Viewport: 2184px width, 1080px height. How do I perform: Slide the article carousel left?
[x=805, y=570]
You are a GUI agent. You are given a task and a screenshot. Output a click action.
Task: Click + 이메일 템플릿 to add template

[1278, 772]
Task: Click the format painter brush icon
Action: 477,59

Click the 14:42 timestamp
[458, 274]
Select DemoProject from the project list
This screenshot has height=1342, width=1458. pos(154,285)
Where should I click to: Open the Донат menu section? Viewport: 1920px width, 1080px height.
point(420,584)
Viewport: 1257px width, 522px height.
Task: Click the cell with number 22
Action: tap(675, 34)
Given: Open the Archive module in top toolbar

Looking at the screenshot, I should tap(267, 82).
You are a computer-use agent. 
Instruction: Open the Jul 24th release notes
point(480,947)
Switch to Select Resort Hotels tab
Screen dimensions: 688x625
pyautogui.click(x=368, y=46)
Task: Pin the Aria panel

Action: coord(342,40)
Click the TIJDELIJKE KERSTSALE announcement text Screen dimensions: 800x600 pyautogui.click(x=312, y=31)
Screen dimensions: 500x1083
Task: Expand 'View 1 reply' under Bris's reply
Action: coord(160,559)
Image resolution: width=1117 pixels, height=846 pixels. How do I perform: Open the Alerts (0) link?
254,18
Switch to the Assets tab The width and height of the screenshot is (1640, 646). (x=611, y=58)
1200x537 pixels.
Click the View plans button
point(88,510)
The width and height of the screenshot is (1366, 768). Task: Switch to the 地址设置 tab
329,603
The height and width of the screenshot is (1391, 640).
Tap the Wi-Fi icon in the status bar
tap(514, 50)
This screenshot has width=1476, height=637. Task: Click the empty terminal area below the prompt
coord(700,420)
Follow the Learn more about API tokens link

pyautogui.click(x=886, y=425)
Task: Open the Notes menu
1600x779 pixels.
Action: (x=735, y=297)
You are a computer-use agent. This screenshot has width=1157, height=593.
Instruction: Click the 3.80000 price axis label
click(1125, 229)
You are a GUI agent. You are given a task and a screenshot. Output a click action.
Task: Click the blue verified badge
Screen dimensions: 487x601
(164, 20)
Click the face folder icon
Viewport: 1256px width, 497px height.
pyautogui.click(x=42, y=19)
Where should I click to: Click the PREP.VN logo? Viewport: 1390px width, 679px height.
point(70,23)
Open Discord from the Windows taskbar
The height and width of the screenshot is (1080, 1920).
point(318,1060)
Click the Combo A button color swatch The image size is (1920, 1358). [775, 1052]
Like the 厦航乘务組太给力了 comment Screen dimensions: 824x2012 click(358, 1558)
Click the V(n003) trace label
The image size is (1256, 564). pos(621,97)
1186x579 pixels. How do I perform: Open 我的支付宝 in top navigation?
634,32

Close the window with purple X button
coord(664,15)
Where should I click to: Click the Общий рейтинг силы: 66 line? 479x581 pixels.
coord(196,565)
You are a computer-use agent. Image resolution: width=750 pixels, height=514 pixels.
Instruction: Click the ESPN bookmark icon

◆ Exercise brief
Substitute "Telegram" for "Discord" in the items, starting with the line containing "Open Discord from the Windows taskbar" and continuing through the end of the items. Leave everything else unchanged and output only those lines.

◆ Final result
Open Telegram from the Windows taskbar
The height and width of the screenshot is (1080, 1920).
point(318,1060)
Click the Combo A button color swatch The image size is (1920, 1358). [775, 1052]
Like the 厦航乘务組太给力了 comment Screen dimensions: 824x2012 click(358, 1558)
Click the V(n003) trace label
The image size is (1256, 564). pos(621,97)
1186x579 pixels. How do I perform: Open 我的支付宝 in top navigation?
634,32

Close the window with purple X button
coord(664,15)
Where should I click to: Click the Общий рейтинг силы: 66 line? 479x581 pixels.
coord(196,565)
You are a computer-use agent. Image resolution: width=750 pixels, height=514 pixels.
Instruction: Click the ESPN bookmark icon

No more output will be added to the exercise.